# [Extract to read]
# A good and inexpensive HO UVB option?



## ZEROPILOT (Dec 23, 2021)

I've just ordered a trio of these for my Chameleon cages.
I have live vines and plants and my Chameleons need UVB. But real estate on top of my XXL REPTIBREEZE cages is at a premium and there are already spot lamps, a dripper system and MISTKING nozzles up there.
I needed something that could take up less room and hopefully have less wiring and timers than 6 different florescent tube fixtures!
I found these on Amazon. Inexpensive. T5 HO and with two tubes. My plan is to pop out one plant tube in each hood and replace it with a T5 10.0 uvb tube.
The bonus is that I'll have 3 new, spare plant tubes. And these can be "Daisy chained". Meaning I could use just one timer to run all 3 fixtures. (6 tubes)
These are probably not the same quality as the ZOOMED. And certainly not as high quality as the Arcadia. The reflectors especially. But they're also easier to find as well as much less expensive. I ordered them and they're in stock.
They should do what I need them to do. And I'll report back as soon as I've used them for a week or two and then check out how they perform. With uvb readings and some photos.

https://www.amazon.com/dp/B0721TG86M/?tag=exoticpetnetw-20


----------



## jsheffield (Dec 23, 2021)

I'd love to see pics after it's set up!

J


----------



## ZenHerper (Dec 23, 2021)

Eagerly awaiting the science...


----------



## ZEROPILOT (Dec 23, 2021)

ZenHerper said:


> Eagerly awaiting the science...


As are my Chameleons


----------



## ZenHerper (Dec 23, 2021)

ZEROPILOT said:


> As are my Chameleons


'Really should be part of their marketing.

*Reptiles & Amphibians - The Prehistoric, Science-Loving Pets!*
*If you're not a stickler for science, don't get any!*​


----------



## ZEROPILOT (Dec 28, 2021)

OK, So...Seems good. Really good I'm glad to say.
These ARE true T5 HO fixtures and the 6,500k bulbs it came with seem legit. I'm using one in each of the three fixtures I purchased plus a T5 10.0 REPTISUN in each.
(I'll be replacing these with ARCADIA 12% in a few months)
As you can see, Suki approves of them also!

# [Material]
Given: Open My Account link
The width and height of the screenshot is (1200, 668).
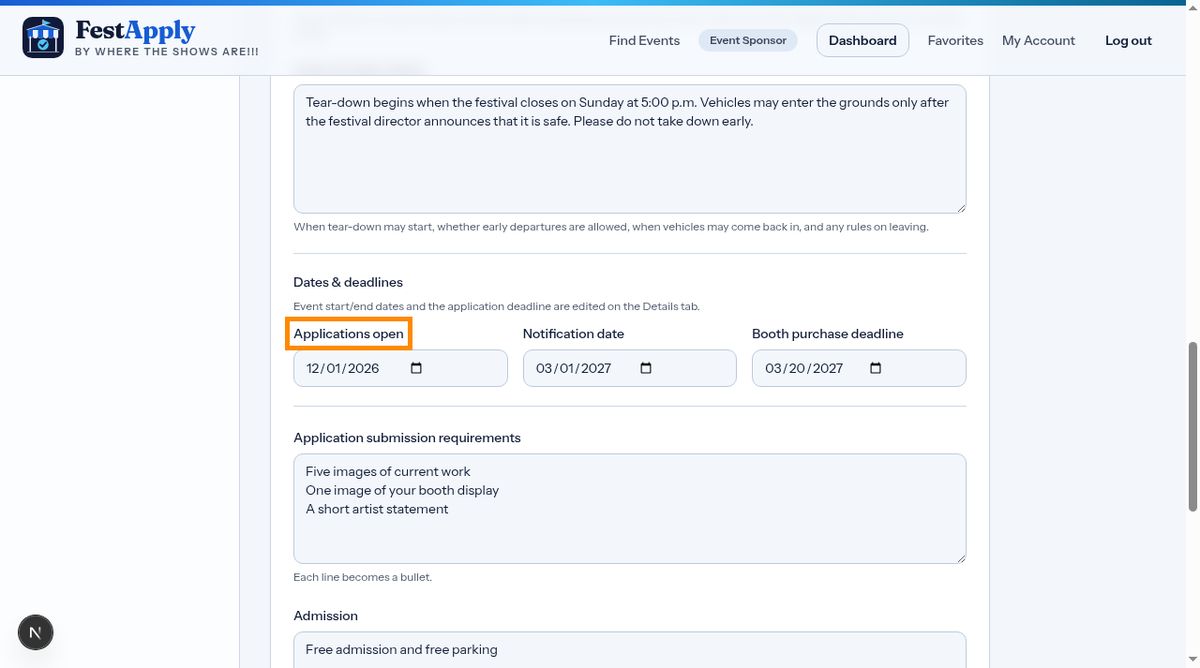Looking at the screenshot, I should [1038, 40].
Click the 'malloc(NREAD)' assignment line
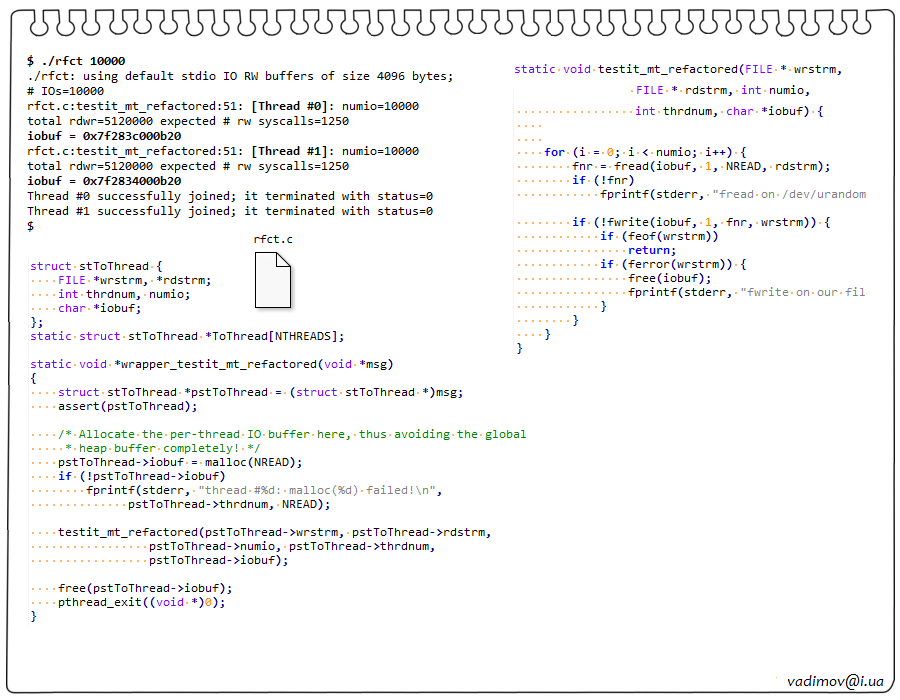The height and width of the screenshot is (700, 900). click(180, 462)
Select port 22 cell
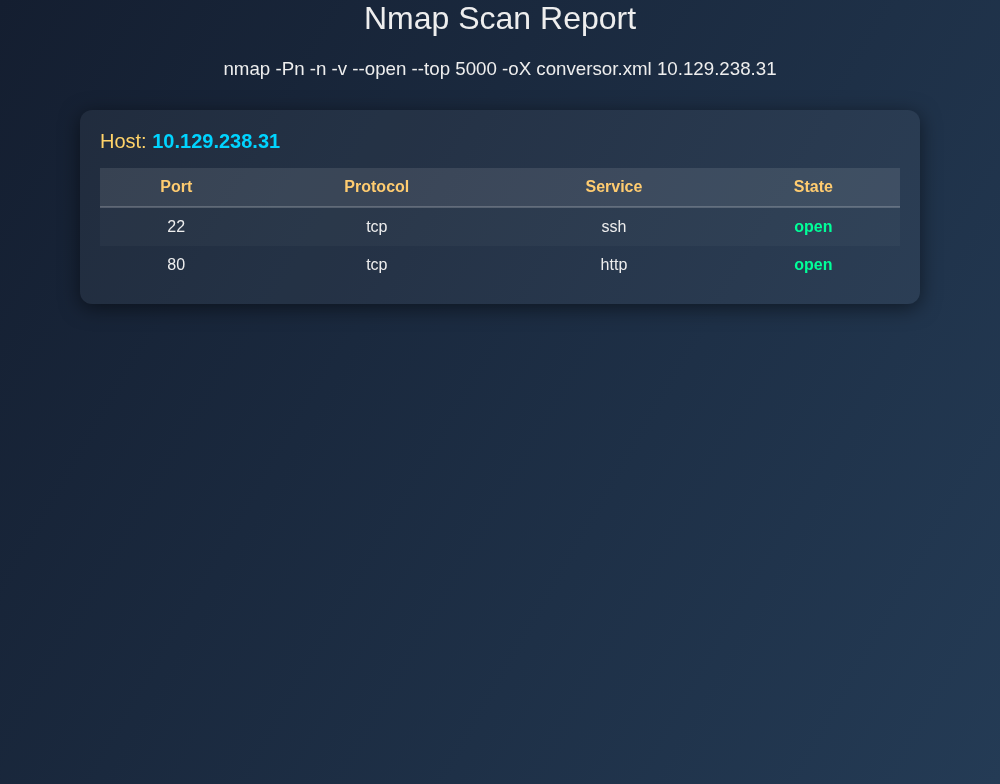1000x784 pixels. 176,227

# [Things to do]
#1 From the forum thread on UVB lighting, copy the stretch from "# A good and" through "10.0 uvb tube.".
#2 Answer these questions using the forum thread on UVB lighting:
(a) How many fixtures did the original poster order?
(b) What color temperature were the bulbs that came with the fixtures?
(c) What does the poster plan to replace the REPTISUN tubes with in a few months?

# [Answers to each task]
#1
# A good and inexpensive HO UVB option?



## ZEROPILOT (Dec 23, 2021)

I've just ordered a trio of these for my Chameleon cages.
I have live vines and plants and my Chameleons need UVB. But real estate on top of my XXL REPTIBREEZE cages is at a premium and there are already spot lamps, a dripper system and MISTKING nozzles up there.
I needed something that could take up less room and hopefully have less wiring and timers than 6 different florescent tube fixtures!
I found these on Amazon. Inexpensive. T5 HO and with two tubes. My plan is to pop out one plant tube in each hood and replace it with a T5 10.0 uvb tube.

#2
(a) Three.
(b) 6,500k.
(c) ARCADIA 12%.